Given problem:
Convert the records starting at the line containing "Task: Toggle dark mode with moon icon" and ending at the line containing "Action: point(291,460)" into a JSON list of strings, one string per line, leaving out blank lines and the pictures.

Material for this exercise:
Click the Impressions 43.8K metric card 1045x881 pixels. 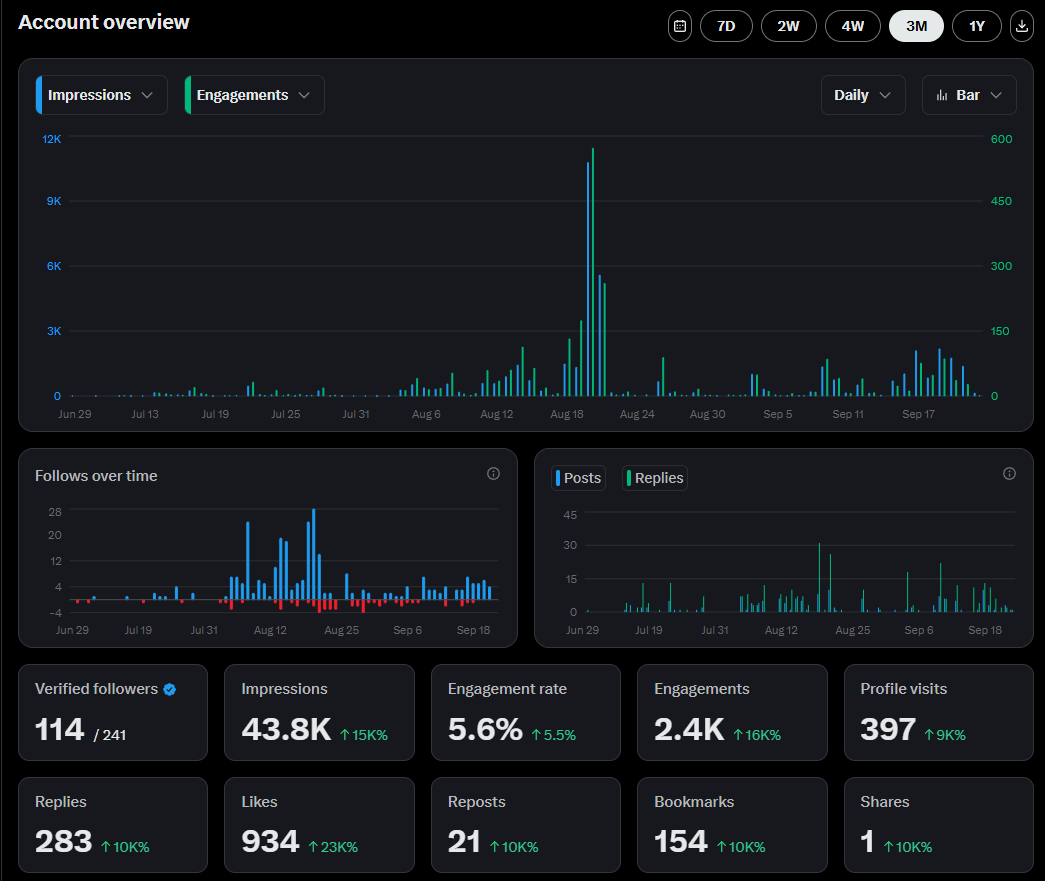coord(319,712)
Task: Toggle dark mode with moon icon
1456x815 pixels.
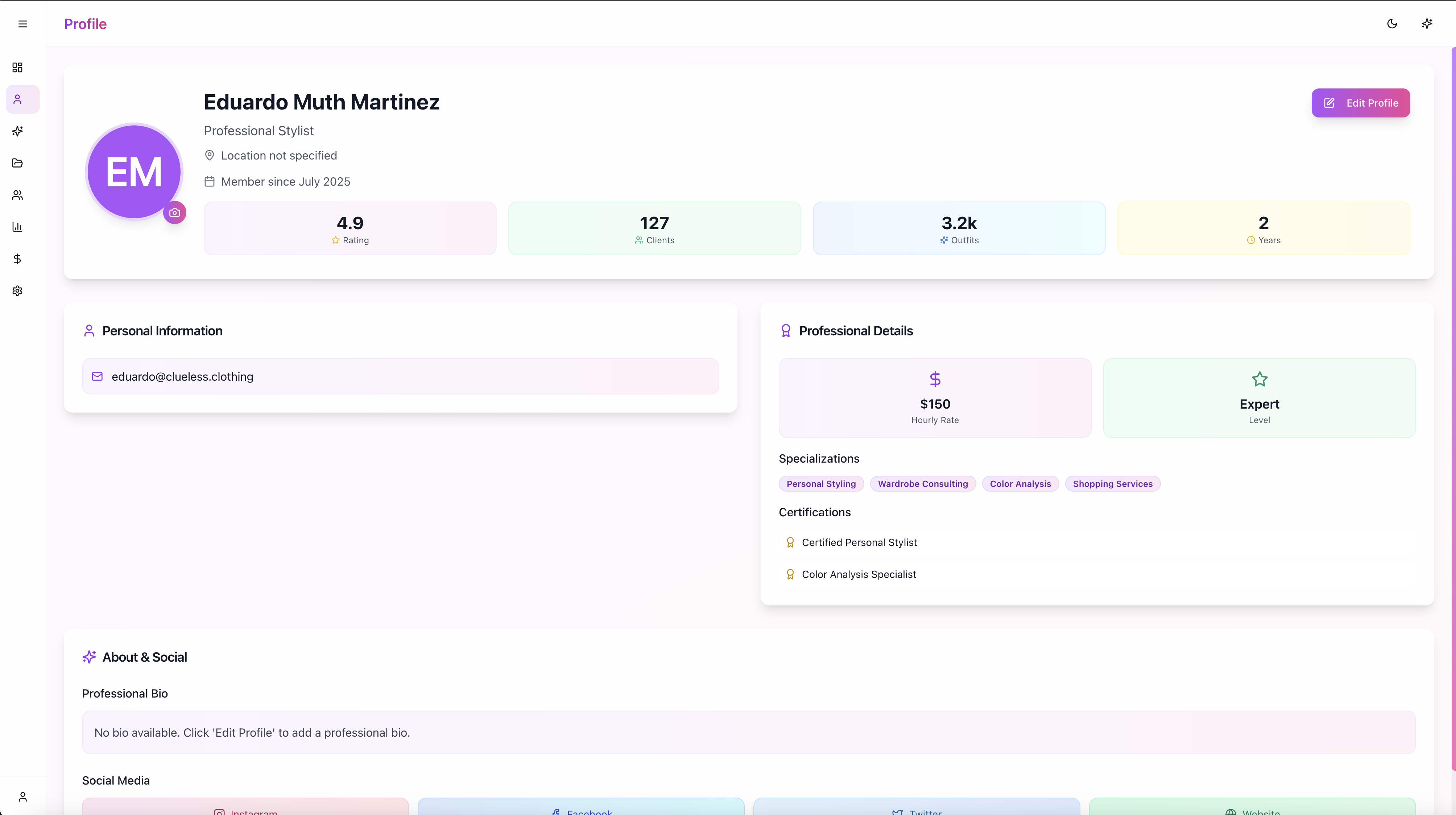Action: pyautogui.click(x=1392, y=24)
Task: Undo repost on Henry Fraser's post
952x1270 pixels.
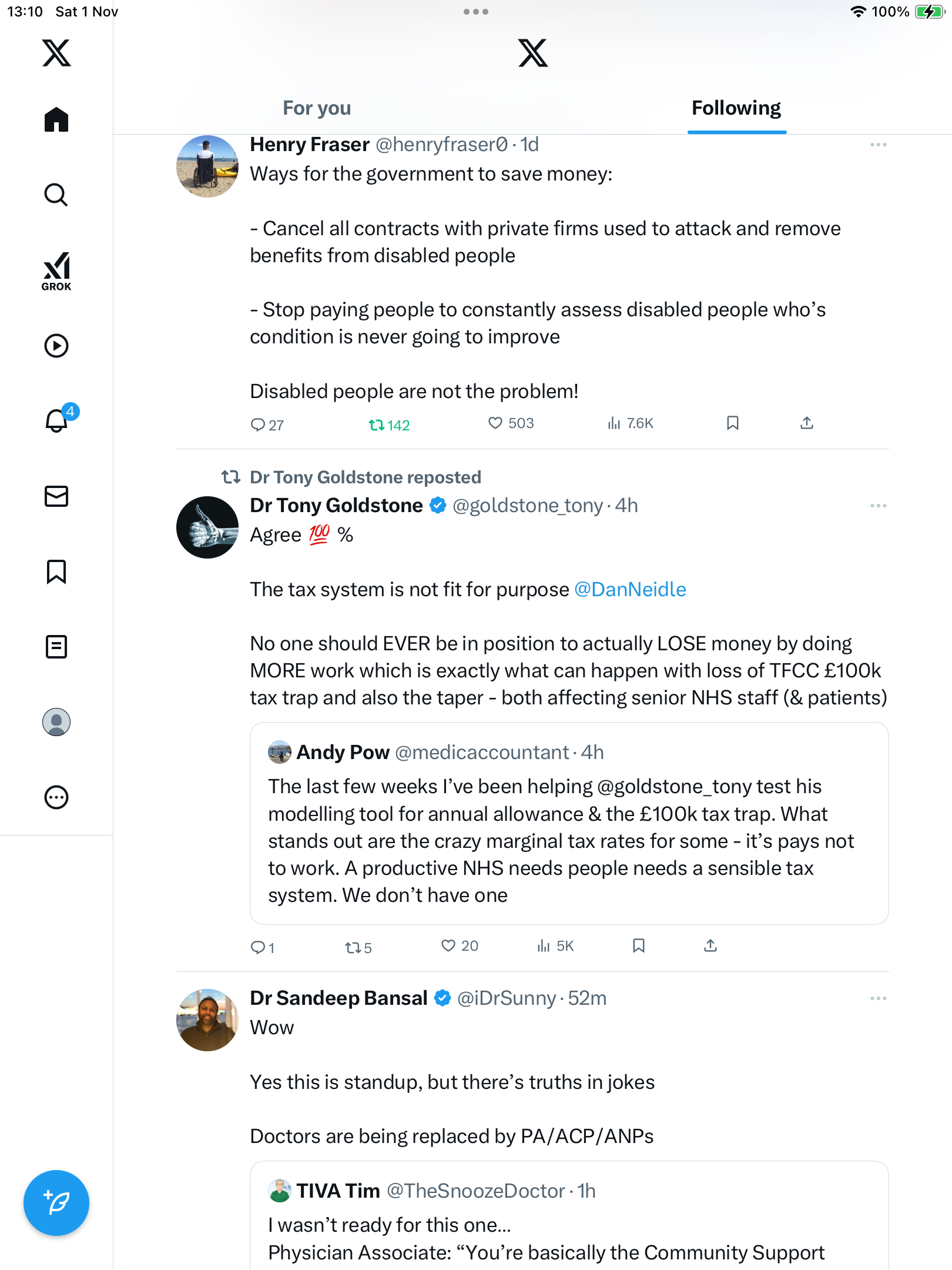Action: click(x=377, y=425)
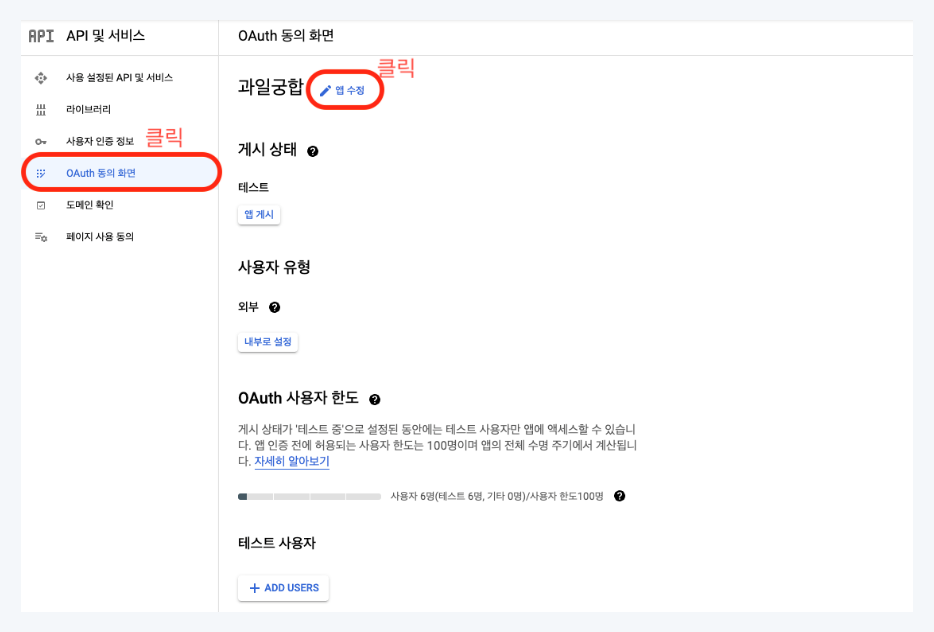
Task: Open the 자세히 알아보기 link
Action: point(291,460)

==

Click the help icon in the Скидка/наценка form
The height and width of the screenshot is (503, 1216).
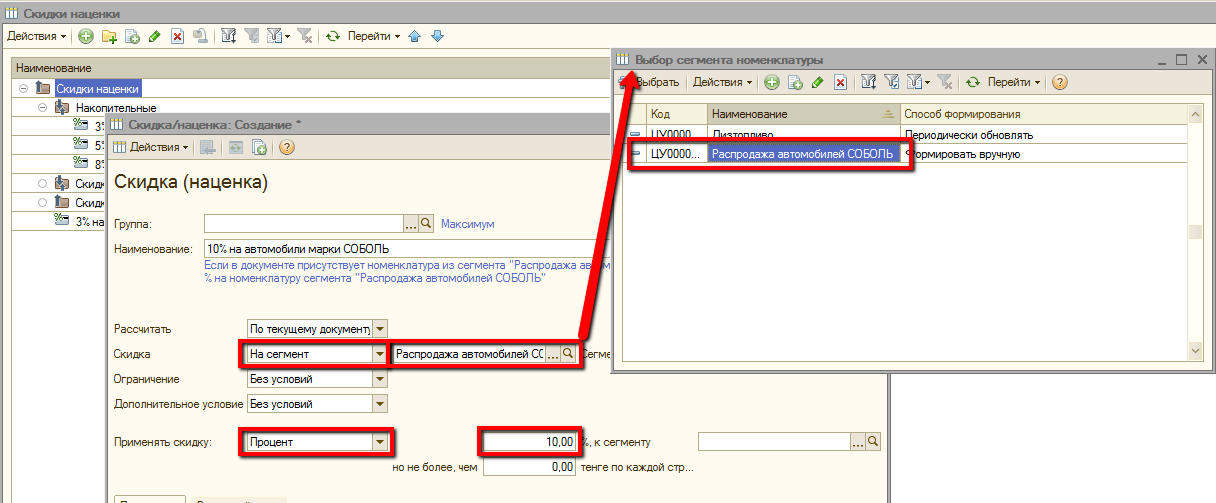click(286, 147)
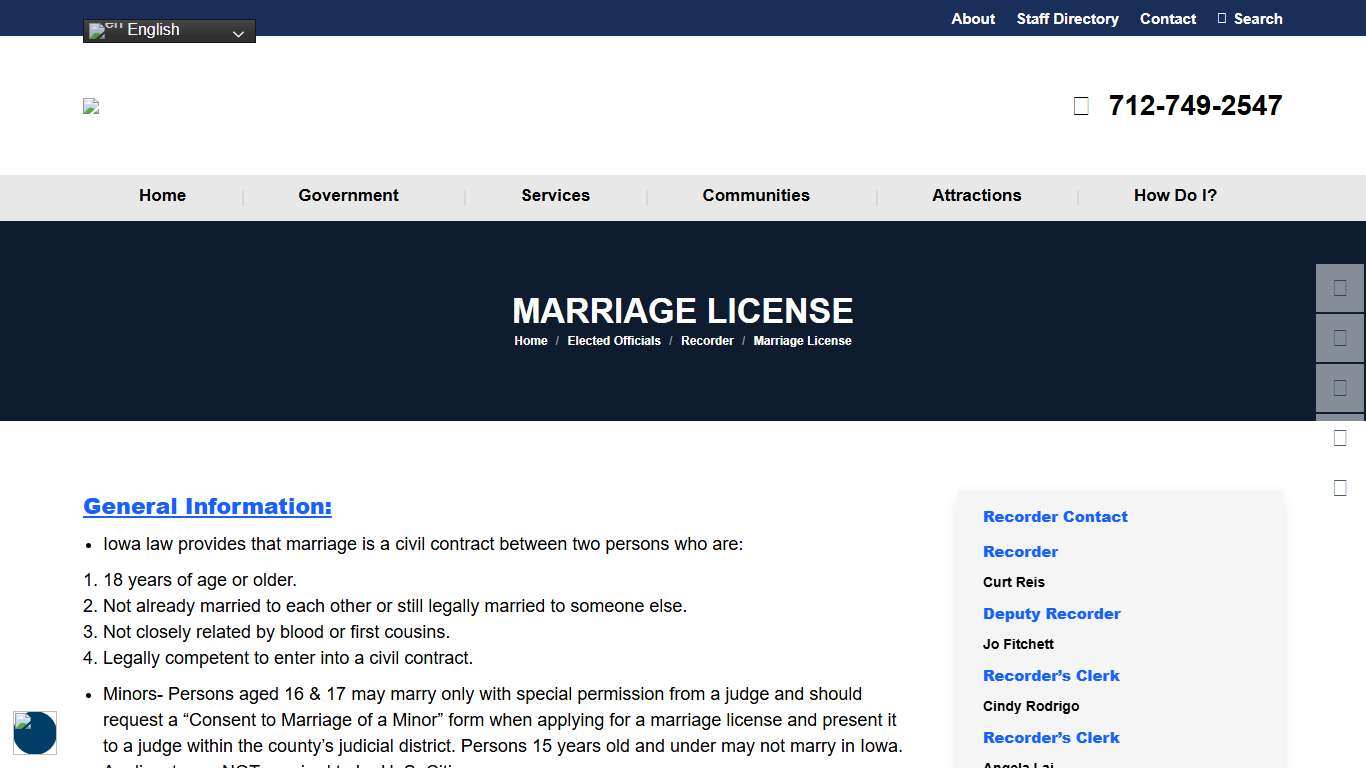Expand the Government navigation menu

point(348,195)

Solved problem:
[
  "Task: Toggle dark mode with moon icon",
  "1456x815 pixels.",
  "Action: pyautogui.click(x=1392, y=24)",
  "Task: Undo repost on Henry Fraser's post",
  "952x1270 pixels.",
  "Action: click(x=377, y=425)",
  "Task: Open the 자세히 알아보기 link",
  "Action: point(291,460)"
]